SAXSANA: an interactive program for the analysis and monitoring of static and time-resolved small-angle X-ray solution scattering measurements.

An interactive analytical program, SAXSANA, for small-angle X-ray scattering measurements of solutions is described. The program processes scattered data without disciplined knowledge of small-angle scattering. SAXSANA also assists in finding the best experimental conditions, thus avoiding blind runs of experiments.
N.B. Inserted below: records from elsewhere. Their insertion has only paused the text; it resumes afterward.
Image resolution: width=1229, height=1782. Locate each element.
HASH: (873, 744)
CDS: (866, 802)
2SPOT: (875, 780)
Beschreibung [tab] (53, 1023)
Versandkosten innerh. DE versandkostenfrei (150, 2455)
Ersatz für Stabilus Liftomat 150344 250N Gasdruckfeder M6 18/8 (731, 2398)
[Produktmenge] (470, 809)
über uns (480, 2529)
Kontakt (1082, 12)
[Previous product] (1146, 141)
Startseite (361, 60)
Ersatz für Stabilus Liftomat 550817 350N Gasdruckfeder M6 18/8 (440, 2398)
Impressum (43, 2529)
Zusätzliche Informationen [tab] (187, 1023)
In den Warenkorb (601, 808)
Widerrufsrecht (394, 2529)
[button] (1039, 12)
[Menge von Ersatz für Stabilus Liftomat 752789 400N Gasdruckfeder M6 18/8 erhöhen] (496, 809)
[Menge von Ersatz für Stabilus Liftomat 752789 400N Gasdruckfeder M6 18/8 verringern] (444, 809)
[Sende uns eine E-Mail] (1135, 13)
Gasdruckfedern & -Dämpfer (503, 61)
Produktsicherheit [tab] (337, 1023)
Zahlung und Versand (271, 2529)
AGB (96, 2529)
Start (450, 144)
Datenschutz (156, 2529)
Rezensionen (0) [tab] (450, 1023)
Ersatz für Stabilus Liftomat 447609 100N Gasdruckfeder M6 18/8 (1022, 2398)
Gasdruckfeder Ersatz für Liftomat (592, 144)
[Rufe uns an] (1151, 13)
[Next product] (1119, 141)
SAXSANA consists of the following procedures: (i) determination of the centre of scattered X-rays and moment transfer Q (Q = 4pisintheta/lambda, where 2theta is the scattering angle and lambda is the wavelength) for each measured channel; (ii) conversion of the data format to the format of Q versus scattered intensities J(Q); (iii) truncation of unnecessary data and smoothing of scattering curves by cubic-spline function; (iv) correction of the absorption effect and subtraction of the scattered intensity of the buffer (solvent) solution from that of the sample solution; (v) creation of a data file for a three-dimensional representation of time-resolved scattering curves; (vi) determination of radii of gyration by Guinier plots; (vii) determination of persistent lengths by Kratky plots; (viii) extrapolation of the small-angle part by Guinier plots; (ix) extrapolation of the wide-angle part by Porods & Luzzatis laws for the Hankel transformation in order to obtain the distance distribution function p(r); (x) calculation of p(r) and computation of the invariant, the chord length, the Volume, the spherical radius, the maximum dimension D(max) and the radius of gyration (Rg). SAXSANA also serves as an on-site monitor for the validity of an experimental result during the measurements.